Теплые руки все продолжали и продолжали ритмично сжимать мое сердце. Если я их ощущаю на своем теле, слышу его голос, размышляю — значит, я живая?! Я вовсе не бестелесный дух, наблюдающий за умирающим телом! Живая! И мой «любящий» муж — лишь глюк, постоянный глюк в моей голове! Но ничего, я от него избавлюсь, открою глаза, обниму Карпова, и он сам исчезнет, навсегда провалится в преисподнюю, где ему самое место! Почему же у меня такие тяжелые веки? Словно свинцовые...
— Девочка моя ненаглядная, живи, прошу тебя!..
Свет... наконец-то я увидела свет... Какой он яркий, зелено-летний, согревающий.
— Она открыла глаза! Кристи, Кристинка, любимая!!
Володя плачет и смеется, плачет и смеется, покрывая мое лицо быстрыми короткими поцелуями
Эх, сказать бы ему: «Володь, ты слишком разболтался, сыновей я тоже хочу». Но губы не получилось разомкнуть, они словно отлиты из тяжелого металла. Сил хватило только лишь на еле заметную улыбку.
ЭПИЛОГ
Я уже почти месяц каждодневно хожу в больницу, к моей ненаглядной ведьме. Слава богу, из-за подстреленной руки второй удар у Королькова получился не очень сильный, вскользь. Бита лишь немного коснулась темноволосой головы.

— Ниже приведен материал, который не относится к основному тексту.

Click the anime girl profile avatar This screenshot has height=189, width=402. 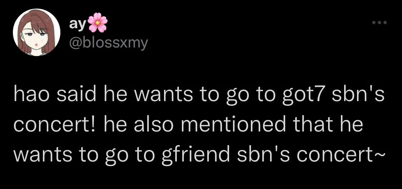point(36,33)
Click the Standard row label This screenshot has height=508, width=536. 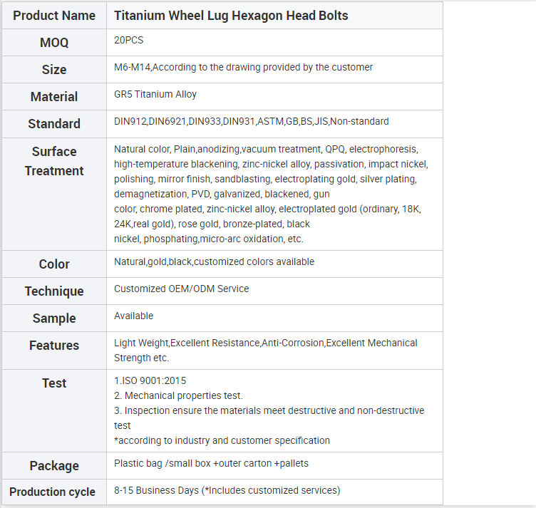[54, 124]
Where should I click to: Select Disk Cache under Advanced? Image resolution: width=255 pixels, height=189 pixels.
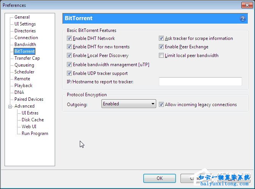[x=33, y=120]
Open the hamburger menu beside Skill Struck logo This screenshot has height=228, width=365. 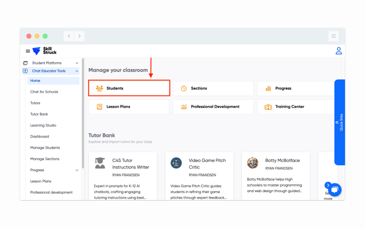[28, 51]
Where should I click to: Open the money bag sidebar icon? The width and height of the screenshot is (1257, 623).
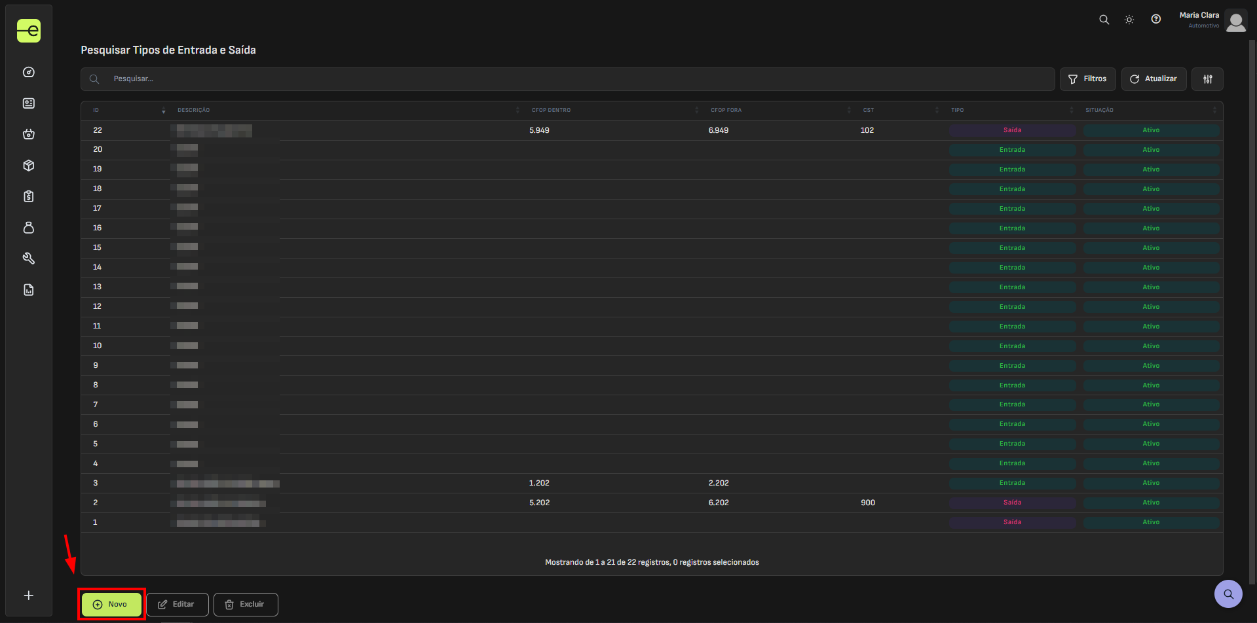tap(29, 228)
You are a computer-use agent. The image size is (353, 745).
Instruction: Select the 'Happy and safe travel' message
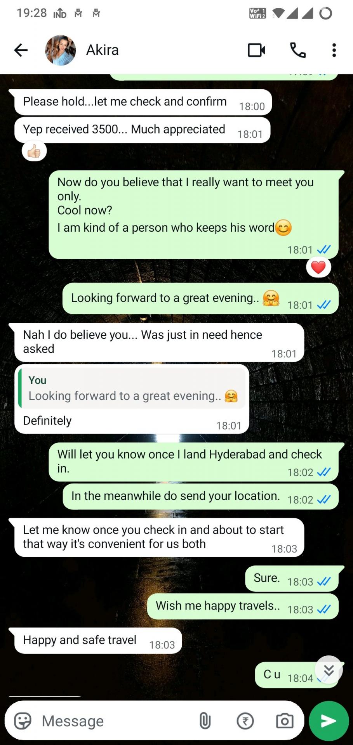point(98,641)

Но первый уж очень был силен. В скорой Кристи опять потеряла сознание и впала в кому. Целых два дня прошли между приступами дикого, разъедающего чернотой отчаяния и постоянными молитвами. Я поселился в реанимационном отделении, несмотря на все протесты персонала больницы, пытающегося меня оттуда вытурить. Может, конечно, и не положено, но я должен быть рядом! Ведь я обещал Кристине не оставлять ее надолго одну. Моей девочке пришлось сделать очень сложную многочасовую операцию. Врачи пугали, что она, возможно, никогда не сможет восстановиться, у нее будут серьезные проблемы с речью и памятью. Пустые страшилки, разве этим напугаешь. Я готов всю жизнь из-под нее утку выносить, только бы Кристи жила, была рядом, смотрела на меня своими невозможными колдовскими глазищами! Но все, слава богу, обошлось. Кристи уже почти сносно говорит, лишь редко, чтобы выразить свою мысль, долго подбирает слова. И уже пытается шутить, а иногда даже спорить со мной, следящим за выполнением ею бесчисленных предписаний врачей. Я прикидывался строгим, хотя в такие моменты от умиления был размягчен, как желе, и никакого недовольства, тем более злости, внутри совершенно не наблюдалось, там плескался целый океан нежности. Хотелось расцеловать каждый пальчик своей персональной ведьмы, да что там пальчики, каждый сантиметр тела, каждый волосок.